The ironic thing is that I’m pretty much used to pain.  Fibro pain is always, always there, no matter what, and has always been there since I was about thirteen.  But it’s like background static, except when it flares badly.  I feel like a wuss for how badly this knee/hip issue has derailed me.  But I am working on strength, working with my physio, and I will get back there.  Walking first, then running very slowly.

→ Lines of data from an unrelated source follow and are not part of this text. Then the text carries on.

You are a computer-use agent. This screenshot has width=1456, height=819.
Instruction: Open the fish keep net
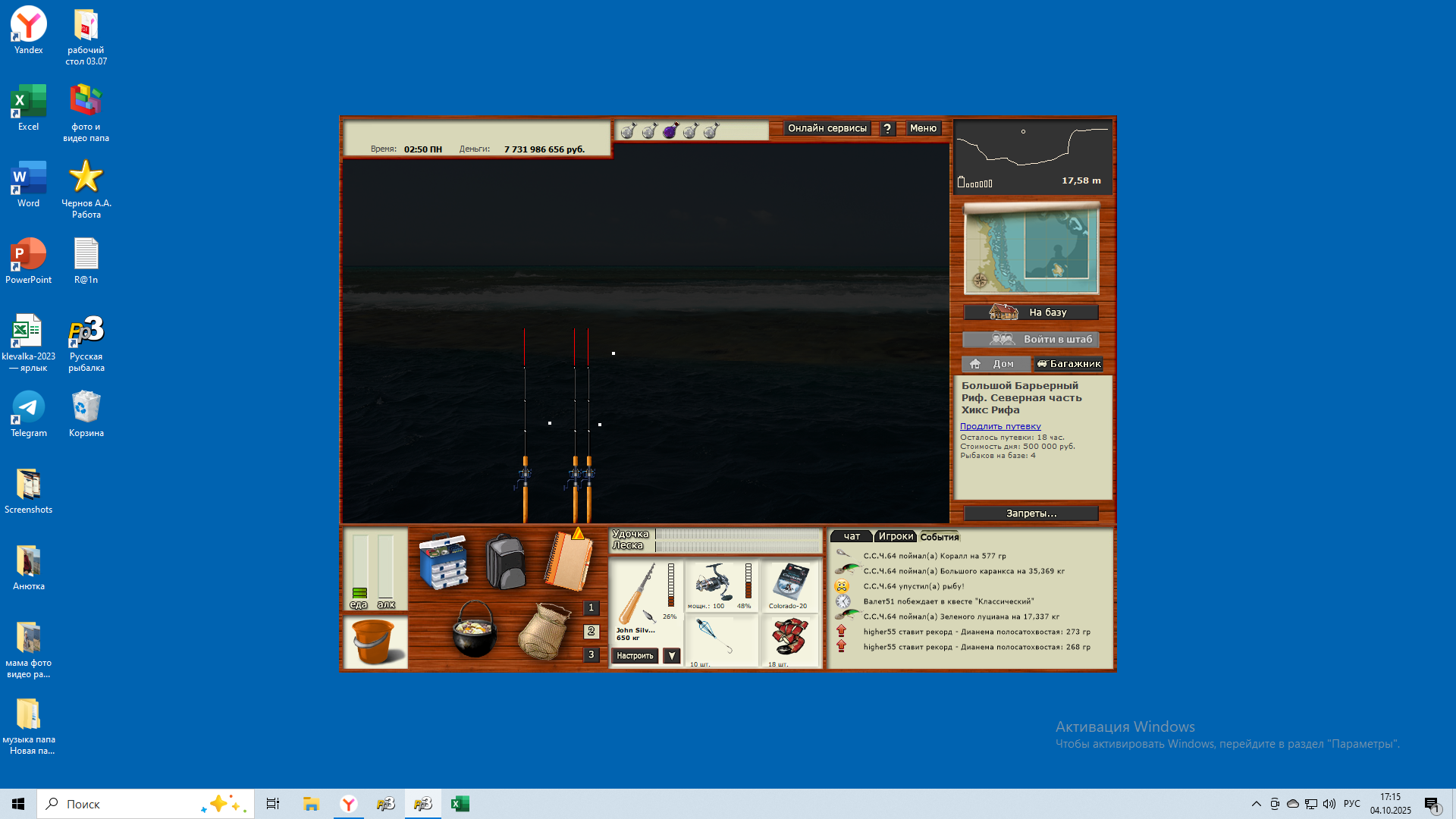[544, 631]
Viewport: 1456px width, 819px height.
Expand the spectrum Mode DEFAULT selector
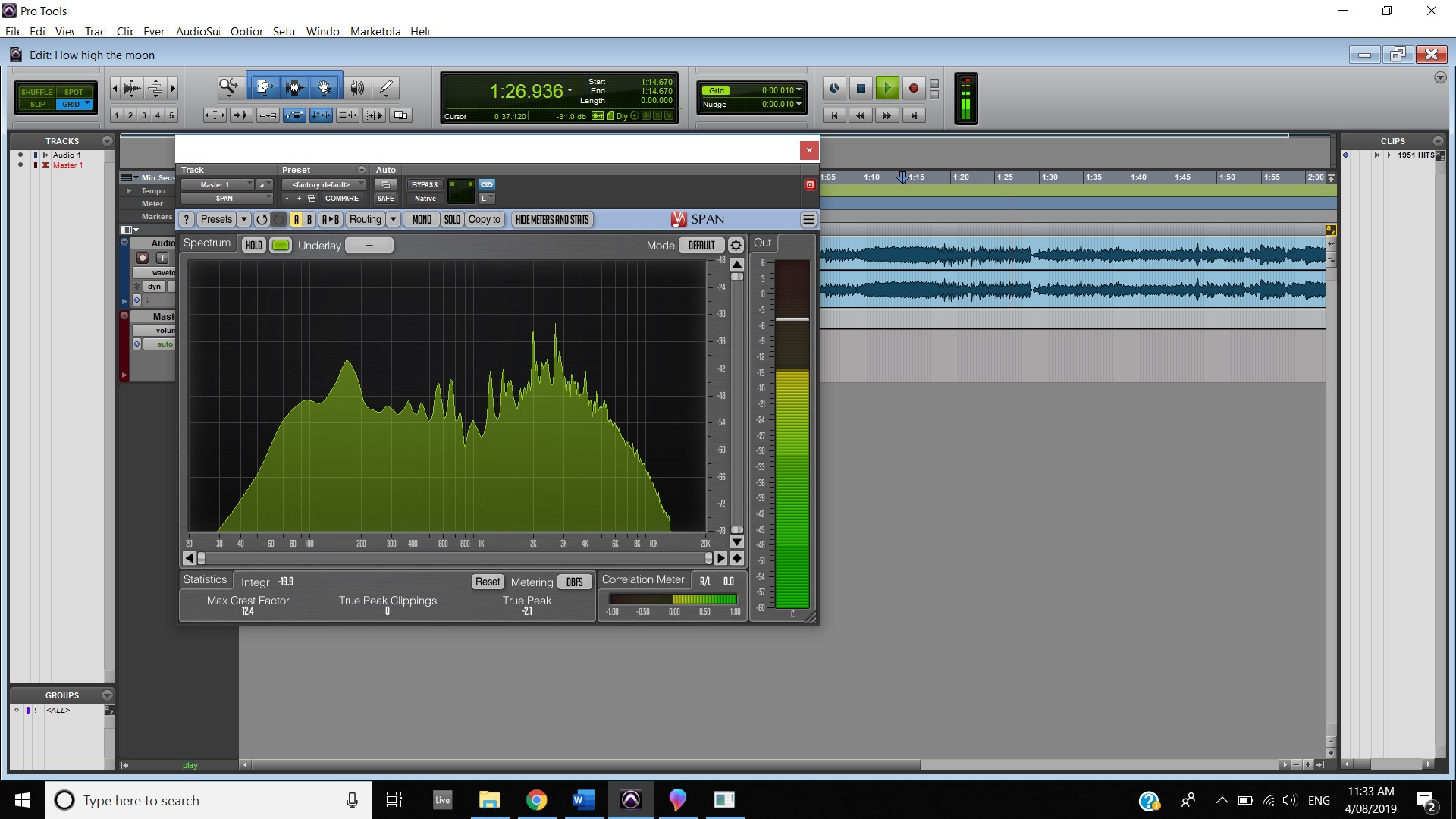tap(701, 246)
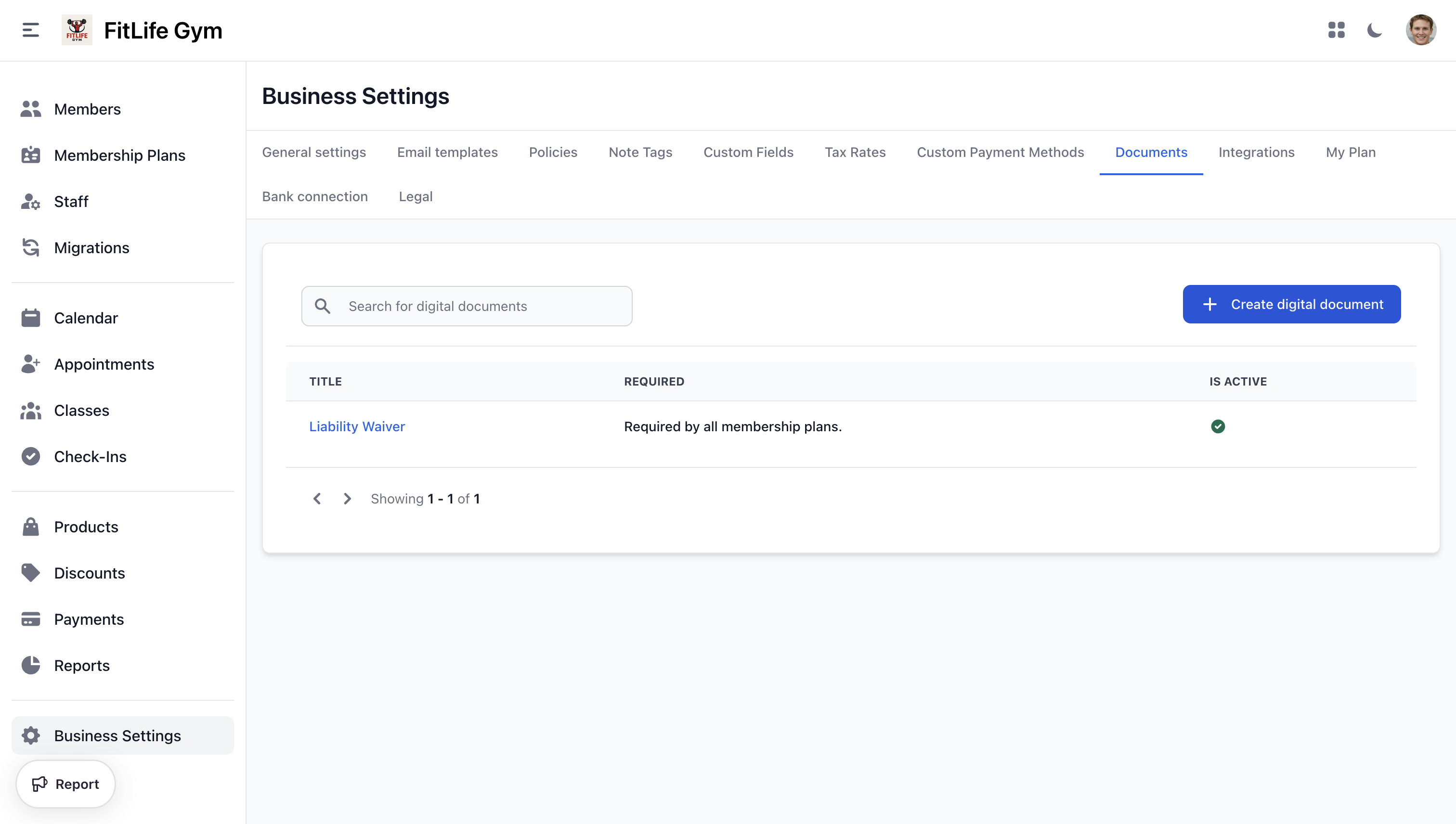Image resolution: width=1456 pixels, height=824 pixels.
Task: Enable dark mode with the moon toggle
Action: point(1375,30)
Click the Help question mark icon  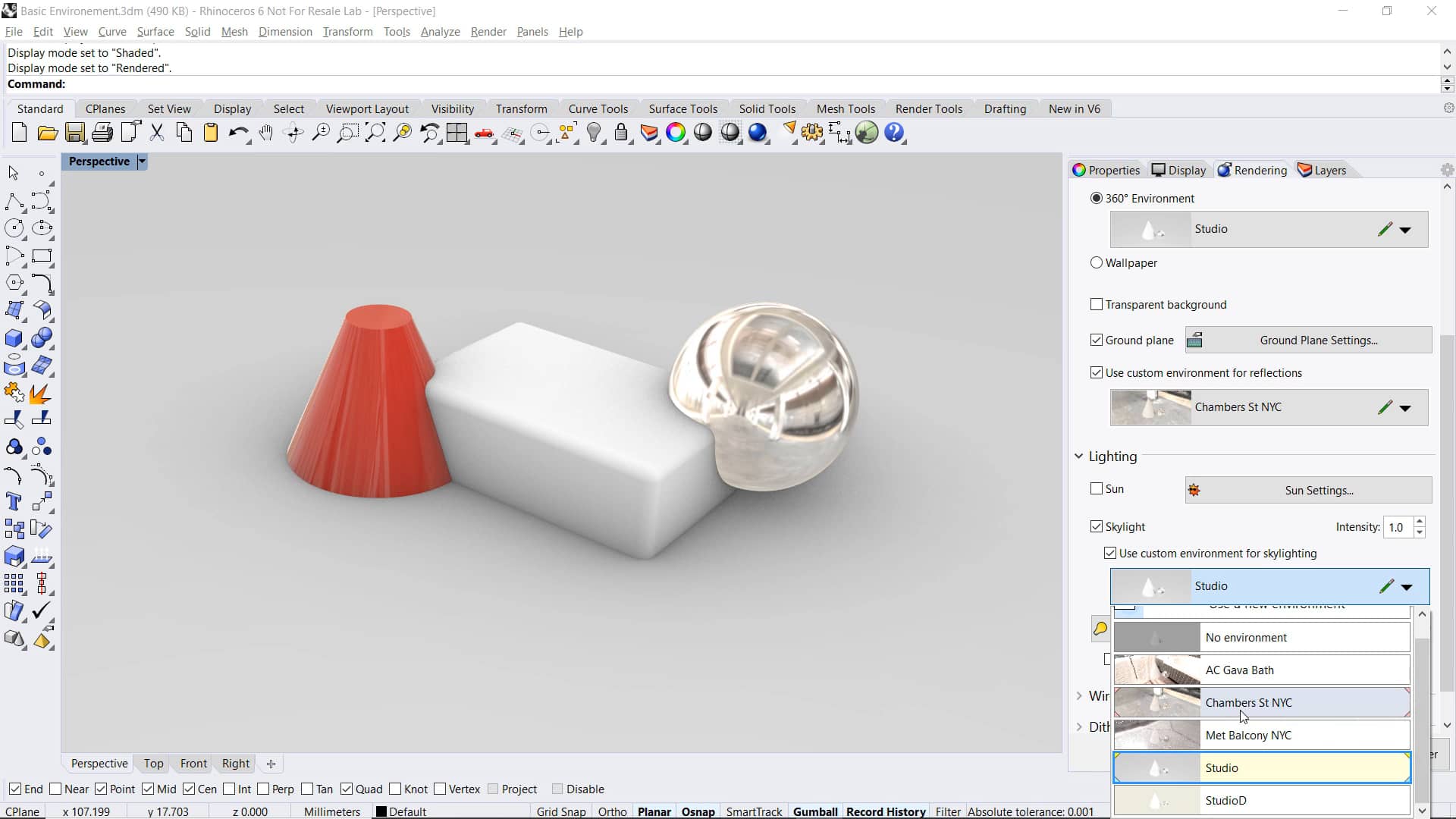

And for the record, a couple of wise people have pointed out to me the huge injury rate that couch to 5k produces – I think it’s an awesome thing for some people, especially if you’re already somewhat used to exercise and have no muscular or joint programs, but for true couch potatoes (of which I categorically was not one when I began, being used to walking 3-4km daily), a much slower program is probably a much wiser choice.

 

Bloodstones TOC announced, featuring me!

 

It is with much squee that I can announce that my story, The Skin of the World, will be appearing in the upcoming Ticonderoga Publications anthology Bloodstonesedited by Amanda Pillar.

For those following along with the patchwork quilt of my writing worlds, The Skin of the World is a prequel to the novel I’ve been working on (which is currently in a very messy draft that needs to be stripped to the bone), The White Raven, and also takes place in the same universe as Narthex, which was published in In Bad Dreams 2: Where Death Stalks.  Yes, I like having interconnected stories!

Here’s a little peek into how awesome this is for me – not only do I get to work with Amanda again, who is an amazing editor (she was co-editor for Grants Pass), but there’s also this: a few months ago, I sat down and started making a list of goals I’d like to achieve with my career, including some of the publishers that I’d like to sell stories (or longer works) to.  And Ticonderoga was on that list 🙂

The awesome table of contents:

  • Joanne Anderton, “Sanaa’s Army”
  • Alan Baxter, “Cephalopoda Obsessia”
  • Jenny Blackford, “A Moveable Feast”
  • Vivian Caethe, “Skin”
  • MD Curelas, “Smoke Gets In Your Eyes”
  • Thoraiya Dyer, “Surviving Film”
  • Dirk Flinthart, “The Bull in Winter”
  • Stephanie Gunn, “The Skin of the World”
  • Richard Harland, “A Mother’s Love”
  • Pete Kempshall, “Dead Inside”
  • Penny Love, “A Small Bad Thing”
  • Karen Maric, “Embracing the Invisible”
  • Christine Morgan, “Ferreau’s Curse”
  • Nicole Murphy, “Euryale”
  • Jessica Otis, “And the Dead Shall be Raised Incorruptible”
  • Dan Rabarts, “The Bone Plate”
  • Erin Underwood, “The Foam Born”
Bloodstones will be released in October 2012.